Reinfeldt focused his campaign on calls to cut welfare programs and create more jobs. He has promised to reduce unemployment benefits, sick leave payments, and employers social security contributions for young workers. He also proposed cutting property and estate taxes for the wealthy.
He argued that the official unemployment rate of 5.7 percent was misleading, and that the actual rate is more than 20 percent if you include people who have taken early retirement or who are on long-term sickness or disability leave or in government job training programs.
In the elections four years ago the Moderates main issue was lowering taxes and the need for a system change, and they received their lowest vote in decades. Since Reinfeldt became party leader he has toned down some of the more conservative aspects of its policies. It now calls itself the new Moderates, and pledges that it will keep the basic elements of the existing welfare state. This time the Moderates increased their vote in the general elections by 11 percent.
The Social Democrats remain the largest single party, receiving 35 percent of the vote.

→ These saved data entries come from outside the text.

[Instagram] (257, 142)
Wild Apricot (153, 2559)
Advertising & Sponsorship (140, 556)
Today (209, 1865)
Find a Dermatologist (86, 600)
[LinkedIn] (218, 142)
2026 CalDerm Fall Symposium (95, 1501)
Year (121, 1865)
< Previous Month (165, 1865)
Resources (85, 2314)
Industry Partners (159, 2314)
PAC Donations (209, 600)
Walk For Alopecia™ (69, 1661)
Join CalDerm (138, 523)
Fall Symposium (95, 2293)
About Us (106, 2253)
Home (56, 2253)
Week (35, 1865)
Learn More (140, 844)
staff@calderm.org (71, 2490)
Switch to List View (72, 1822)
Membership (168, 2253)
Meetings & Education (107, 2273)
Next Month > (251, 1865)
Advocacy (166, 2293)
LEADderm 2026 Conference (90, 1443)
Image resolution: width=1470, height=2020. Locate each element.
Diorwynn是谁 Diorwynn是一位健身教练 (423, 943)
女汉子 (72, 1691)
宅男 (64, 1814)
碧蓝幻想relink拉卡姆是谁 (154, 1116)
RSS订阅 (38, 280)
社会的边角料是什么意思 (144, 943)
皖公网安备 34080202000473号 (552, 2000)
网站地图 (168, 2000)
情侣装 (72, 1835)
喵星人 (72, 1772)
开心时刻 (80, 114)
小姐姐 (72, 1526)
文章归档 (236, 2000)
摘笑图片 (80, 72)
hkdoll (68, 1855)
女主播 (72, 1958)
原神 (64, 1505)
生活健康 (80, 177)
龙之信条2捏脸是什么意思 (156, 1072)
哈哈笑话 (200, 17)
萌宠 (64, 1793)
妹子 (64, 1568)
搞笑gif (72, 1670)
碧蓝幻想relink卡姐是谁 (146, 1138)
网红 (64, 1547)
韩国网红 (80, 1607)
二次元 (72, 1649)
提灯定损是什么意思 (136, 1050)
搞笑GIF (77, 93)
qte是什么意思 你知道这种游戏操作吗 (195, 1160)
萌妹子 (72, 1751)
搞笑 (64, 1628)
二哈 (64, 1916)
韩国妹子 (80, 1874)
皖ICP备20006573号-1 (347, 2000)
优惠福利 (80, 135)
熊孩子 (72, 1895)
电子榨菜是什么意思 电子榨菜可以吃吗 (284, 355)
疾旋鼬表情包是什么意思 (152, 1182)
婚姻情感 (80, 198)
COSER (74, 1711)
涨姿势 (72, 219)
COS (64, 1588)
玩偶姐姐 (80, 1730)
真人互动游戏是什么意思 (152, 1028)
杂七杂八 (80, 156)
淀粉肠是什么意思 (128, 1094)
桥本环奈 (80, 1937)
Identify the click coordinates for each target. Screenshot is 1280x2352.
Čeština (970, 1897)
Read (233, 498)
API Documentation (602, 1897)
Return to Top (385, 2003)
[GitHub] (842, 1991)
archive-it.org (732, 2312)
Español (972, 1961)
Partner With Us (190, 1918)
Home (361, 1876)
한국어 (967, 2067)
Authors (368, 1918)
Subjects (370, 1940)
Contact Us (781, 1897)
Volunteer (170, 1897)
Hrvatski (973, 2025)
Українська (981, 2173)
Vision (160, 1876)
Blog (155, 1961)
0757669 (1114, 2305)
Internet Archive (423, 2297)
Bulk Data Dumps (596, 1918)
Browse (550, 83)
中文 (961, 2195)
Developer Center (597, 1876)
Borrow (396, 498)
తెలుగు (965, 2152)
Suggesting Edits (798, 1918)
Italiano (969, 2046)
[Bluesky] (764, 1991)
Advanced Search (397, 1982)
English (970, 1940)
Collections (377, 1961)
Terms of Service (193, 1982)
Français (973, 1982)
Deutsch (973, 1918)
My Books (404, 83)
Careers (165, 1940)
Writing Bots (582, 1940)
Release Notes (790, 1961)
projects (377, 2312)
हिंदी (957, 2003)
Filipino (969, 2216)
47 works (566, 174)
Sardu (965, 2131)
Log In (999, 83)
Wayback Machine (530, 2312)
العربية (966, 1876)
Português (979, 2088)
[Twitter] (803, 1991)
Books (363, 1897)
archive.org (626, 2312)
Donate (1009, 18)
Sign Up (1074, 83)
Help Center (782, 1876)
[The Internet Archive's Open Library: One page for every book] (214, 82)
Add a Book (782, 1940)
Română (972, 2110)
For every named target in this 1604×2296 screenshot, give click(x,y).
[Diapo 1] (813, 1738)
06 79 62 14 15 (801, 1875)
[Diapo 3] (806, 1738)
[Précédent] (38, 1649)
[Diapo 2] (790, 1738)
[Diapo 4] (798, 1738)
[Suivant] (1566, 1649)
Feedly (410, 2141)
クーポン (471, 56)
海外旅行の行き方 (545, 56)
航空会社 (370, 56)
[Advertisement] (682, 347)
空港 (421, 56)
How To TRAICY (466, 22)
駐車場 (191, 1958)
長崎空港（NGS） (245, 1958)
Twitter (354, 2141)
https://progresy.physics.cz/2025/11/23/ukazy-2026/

The cutbacks proposed by the Moderates will build on previous attacks by the Social Democrats on the pension system and other aspects of workers social wage.
The election, which registered the ongoing rightward shift in bourgeois politics, also marked the growth of the ultrarightist Sweden Democrats. The main election theme of that party was sharp cuts in immigration and advocating an ethnically and culturally homogenous nation. It also campaigned for reinforcing the police.
The Sweden Democrats received nearly 3 percent of the vote, shy of the 4 percent required for a seat in parliament. However, in local parliaments it won seats in 145 areas, up from 31 in the last elections. In Landskrona, a small town in the south of Sweden, it received 22 percent of the vote. The party will now qualify for state financial support, amounting to about $5.5 million over the four-year period before the next elections.